Hilfreichste Kundenrezensionen

4 von 4 Kunden fanden die folgende Rezension hilfreich.
5Ein etwas anderes Reisetagebuch
Von Thorsten Wiedau
625 Schafe und ein Wanderschäfer in Österreich, das wäre nichts Besonderes, wenn denn der Schäfer nicht den Schafen jiddische Lieder vorsingen würde. Dieser Umstand macht die ganze Sache sehr schräg und geheimnisvoll, insbesondere in einem Land wie Österreich mit seiner Vergangenheit. Der Autor Sam Apple zeigt uns mit seinem etwas anderen Reisetagebuch SCHLEPPING DURCH DIE ALPEN ein Österreich, welches wir so gar nicht kennen.

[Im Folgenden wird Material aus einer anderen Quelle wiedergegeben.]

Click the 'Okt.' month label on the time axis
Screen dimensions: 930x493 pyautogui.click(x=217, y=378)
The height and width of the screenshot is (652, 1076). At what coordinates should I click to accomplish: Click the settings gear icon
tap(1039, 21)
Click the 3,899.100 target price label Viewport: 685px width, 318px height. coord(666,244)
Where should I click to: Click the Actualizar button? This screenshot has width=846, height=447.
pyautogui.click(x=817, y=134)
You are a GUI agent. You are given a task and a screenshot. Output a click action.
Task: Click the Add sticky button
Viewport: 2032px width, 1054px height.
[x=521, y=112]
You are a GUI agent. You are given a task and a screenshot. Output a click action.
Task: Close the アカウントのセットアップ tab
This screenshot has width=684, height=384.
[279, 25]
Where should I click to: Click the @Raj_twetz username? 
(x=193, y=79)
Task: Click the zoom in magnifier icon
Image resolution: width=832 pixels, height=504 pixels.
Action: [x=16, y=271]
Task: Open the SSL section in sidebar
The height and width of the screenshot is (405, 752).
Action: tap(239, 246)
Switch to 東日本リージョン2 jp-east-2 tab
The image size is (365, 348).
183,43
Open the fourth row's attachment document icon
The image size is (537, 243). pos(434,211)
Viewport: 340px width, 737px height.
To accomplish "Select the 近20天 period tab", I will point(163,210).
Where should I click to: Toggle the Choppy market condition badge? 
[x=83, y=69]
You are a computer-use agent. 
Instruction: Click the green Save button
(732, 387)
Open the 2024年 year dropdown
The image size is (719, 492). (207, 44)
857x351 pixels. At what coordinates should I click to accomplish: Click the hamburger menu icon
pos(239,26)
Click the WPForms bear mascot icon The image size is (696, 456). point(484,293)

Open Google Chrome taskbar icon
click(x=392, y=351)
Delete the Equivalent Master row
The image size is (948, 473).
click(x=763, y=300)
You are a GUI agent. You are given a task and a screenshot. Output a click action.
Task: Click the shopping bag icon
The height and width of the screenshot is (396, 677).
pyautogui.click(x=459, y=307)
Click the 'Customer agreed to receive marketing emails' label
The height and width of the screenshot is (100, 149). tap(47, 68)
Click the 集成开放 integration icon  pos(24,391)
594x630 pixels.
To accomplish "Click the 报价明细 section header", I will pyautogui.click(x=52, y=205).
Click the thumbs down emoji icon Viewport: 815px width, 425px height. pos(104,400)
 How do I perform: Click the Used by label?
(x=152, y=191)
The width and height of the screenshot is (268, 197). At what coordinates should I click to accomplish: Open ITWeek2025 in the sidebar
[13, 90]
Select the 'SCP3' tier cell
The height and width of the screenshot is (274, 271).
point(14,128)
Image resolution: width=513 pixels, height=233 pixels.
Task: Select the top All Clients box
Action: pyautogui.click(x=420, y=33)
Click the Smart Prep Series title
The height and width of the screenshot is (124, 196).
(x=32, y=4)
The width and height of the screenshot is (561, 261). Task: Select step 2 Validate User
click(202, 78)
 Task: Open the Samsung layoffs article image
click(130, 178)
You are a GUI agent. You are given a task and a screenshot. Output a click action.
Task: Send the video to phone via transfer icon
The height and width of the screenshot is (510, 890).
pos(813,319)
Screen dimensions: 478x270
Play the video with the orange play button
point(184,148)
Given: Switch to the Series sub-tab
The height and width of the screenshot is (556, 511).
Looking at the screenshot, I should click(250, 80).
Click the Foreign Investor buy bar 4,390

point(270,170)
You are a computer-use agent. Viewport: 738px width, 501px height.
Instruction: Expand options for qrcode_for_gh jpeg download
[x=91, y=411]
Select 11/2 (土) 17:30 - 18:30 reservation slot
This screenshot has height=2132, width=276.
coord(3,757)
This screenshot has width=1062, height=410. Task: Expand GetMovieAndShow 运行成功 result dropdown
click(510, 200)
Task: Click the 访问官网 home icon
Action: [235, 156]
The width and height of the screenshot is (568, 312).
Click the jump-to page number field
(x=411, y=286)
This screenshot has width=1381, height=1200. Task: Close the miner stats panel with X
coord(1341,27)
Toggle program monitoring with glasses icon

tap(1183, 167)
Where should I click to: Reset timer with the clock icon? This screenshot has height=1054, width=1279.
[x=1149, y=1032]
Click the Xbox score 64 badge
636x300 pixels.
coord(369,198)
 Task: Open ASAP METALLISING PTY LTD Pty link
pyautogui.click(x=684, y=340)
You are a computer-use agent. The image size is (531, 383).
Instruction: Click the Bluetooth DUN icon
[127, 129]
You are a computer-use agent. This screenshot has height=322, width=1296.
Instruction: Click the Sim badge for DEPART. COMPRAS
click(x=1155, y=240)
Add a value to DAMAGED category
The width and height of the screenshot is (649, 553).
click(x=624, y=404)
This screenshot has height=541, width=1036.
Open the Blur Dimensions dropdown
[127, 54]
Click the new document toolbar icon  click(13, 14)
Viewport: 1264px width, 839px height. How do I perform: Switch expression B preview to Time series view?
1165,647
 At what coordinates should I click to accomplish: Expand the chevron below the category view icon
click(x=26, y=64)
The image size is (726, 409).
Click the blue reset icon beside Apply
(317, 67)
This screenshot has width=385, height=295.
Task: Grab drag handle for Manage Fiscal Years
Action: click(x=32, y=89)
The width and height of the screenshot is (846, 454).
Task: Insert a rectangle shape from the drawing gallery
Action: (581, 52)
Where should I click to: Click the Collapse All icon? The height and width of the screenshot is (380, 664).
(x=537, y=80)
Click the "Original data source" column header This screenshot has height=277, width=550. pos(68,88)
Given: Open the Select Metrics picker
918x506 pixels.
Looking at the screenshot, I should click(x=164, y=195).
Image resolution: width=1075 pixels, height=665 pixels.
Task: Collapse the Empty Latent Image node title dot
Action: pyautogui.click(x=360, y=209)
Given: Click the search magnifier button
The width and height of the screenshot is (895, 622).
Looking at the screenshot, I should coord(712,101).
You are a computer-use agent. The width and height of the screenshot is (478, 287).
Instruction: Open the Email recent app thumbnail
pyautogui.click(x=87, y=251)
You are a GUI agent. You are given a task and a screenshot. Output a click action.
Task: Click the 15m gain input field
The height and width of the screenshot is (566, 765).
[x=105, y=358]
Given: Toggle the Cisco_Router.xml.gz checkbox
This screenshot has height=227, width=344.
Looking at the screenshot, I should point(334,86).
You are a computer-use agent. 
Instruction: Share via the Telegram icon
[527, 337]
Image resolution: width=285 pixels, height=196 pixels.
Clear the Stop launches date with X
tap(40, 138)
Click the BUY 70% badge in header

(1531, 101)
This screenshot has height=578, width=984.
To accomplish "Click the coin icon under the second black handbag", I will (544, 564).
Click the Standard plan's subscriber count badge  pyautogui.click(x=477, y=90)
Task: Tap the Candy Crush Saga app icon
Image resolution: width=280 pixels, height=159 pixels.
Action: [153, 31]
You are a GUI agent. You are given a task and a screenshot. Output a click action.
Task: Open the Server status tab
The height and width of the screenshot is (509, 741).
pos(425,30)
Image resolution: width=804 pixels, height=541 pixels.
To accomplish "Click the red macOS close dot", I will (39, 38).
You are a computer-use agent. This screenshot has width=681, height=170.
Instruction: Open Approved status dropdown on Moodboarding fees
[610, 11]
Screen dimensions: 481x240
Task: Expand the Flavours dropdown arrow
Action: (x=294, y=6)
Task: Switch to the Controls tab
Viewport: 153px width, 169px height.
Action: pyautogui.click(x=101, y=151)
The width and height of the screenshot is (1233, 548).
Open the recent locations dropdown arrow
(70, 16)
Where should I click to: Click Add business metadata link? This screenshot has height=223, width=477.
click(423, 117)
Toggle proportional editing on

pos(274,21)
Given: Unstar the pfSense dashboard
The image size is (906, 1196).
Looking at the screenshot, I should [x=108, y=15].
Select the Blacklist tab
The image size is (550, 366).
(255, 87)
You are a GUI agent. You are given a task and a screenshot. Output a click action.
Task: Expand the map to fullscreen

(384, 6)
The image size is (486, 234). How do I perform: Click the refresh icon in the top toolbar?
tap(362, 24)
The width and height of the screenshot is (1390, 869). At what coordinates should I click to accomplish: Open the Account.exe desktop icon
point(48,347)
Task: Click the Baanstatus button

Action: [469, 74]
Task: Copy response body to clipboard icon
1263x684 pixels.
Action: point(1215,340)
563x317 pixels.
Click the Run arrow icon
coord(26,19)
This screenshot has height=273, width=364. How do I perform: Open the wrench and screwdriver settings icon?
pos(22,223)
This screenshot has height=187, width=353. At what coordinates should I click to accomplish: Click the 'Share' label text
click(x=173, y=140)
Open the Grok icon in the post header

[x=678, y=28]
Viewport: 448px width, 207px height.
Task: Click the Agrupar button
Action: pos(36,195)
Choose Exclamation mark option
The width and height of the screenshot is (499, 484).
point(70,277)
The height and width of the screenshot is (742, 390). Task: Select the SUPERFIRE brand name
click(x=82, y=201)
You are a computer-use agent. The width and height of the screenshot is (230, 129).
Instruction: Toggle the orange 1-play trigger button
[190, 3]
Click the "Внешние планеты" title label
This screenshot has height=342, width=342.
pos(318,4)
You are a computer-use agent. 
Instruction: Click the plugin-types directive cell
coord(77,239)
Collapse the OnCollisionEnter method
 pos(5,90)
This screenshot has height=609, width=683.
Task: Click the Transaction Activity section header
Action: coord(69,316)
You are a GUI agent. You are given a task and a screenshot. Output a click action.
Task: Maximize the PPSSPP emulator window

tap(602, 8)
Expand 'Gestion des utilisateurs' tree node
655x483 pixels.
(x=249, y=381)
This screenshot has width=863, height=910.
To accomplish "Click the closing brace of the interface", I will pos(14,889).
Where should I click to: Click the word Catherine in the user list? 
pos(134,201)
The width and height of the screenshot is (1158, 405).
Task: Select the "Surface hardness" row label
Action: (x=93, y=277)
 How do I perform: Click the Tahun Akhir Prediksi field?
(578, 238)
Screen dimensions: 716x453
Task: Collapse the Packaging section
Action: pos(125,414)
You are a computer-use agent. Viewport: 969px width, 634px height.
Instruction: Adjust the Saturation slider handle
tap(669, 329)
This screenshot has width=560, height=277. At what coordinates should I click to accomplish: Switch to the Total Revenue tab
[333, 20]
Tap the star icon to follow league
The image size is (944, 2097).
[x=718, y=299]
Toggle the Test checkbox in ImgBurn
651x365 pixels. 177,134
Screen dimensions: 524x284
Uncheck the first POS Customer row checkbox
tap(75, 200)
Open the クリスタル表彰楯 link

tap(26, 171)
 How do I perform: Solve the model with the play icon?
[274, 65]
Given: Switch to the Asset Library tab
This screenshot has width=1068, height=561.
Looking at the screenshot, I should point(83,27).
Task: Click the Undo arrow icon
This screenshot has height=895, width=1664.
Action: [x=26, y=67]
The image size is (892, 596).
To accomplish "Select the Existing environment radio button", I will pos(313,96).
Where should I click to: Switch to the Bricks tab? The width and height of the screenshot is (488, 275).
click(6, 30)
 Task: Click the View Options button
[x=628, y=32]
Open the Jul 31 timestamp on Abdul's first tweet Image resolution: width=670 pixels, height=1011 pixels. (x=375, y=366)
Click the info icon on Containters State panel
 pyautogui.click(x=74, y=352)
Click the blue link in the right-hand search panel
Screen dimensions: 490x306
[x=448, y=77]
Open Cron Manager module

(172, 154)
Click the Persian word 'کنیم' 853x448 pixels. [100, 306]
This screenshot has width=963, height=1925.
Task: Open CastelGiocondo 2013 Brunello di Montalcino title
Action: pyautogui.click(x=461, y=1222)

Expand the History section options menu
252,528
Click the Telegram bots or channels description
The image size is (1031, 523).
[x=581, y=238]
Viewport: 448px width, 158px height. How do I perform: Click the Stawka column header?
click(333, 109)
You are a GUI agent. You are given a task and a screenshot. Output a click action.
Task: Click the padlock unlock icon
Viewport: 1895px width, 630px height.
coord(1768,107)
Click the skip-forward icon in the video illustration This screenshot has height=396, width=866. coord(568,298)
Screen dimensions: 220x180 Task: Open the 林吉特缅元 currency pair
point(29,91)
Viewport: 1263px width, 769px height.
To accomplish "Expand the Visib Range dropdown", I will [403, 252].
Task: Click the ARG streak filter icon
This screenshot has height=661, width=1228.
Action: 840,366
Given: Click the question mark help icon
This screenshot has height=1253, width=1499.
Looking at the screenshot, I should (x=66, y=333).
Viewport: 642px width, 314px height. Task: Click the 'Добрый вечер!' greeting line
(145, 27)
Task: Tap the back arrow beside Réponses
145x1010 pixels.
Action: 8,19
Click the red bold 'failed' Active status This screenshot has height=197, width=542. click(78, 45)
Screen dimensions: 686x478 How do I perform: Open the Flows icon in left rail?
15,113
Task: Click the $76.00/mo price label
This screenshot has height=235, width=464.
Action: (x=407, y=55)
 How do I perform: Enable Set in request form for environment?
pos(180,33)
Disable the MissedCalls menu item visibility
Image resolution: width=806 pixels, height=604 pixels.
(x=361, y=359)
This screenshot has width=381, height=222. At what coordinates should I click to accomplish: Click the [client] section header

Haben sie in Judenburg schon einmal die Einwohner nach dem Ursprung dieses Namens gefragt? Sie wären erstaunt über die inkonsequenten und unkorrekten Aussagen. Auch ein Wanderschäfer mit jiddischem Liedgut trägt in Österreich wohl nicht gerade zur Erheiterung der Massen bei. Ein amerikanischer Journalist möchte hautnah erfahren wie es ist durch Österreich zu wandern und Schafe zu hüten, also knüpft er Kontakte und lässt sich für ein paar Wochen als Hilfsschäfer anheuern. Herausgekommen ist eine urkomische aber teils auch traurige Reise durch ein Land das so gar nicht zu seiner Historie steht und einiges gerne weggekehrt hätte.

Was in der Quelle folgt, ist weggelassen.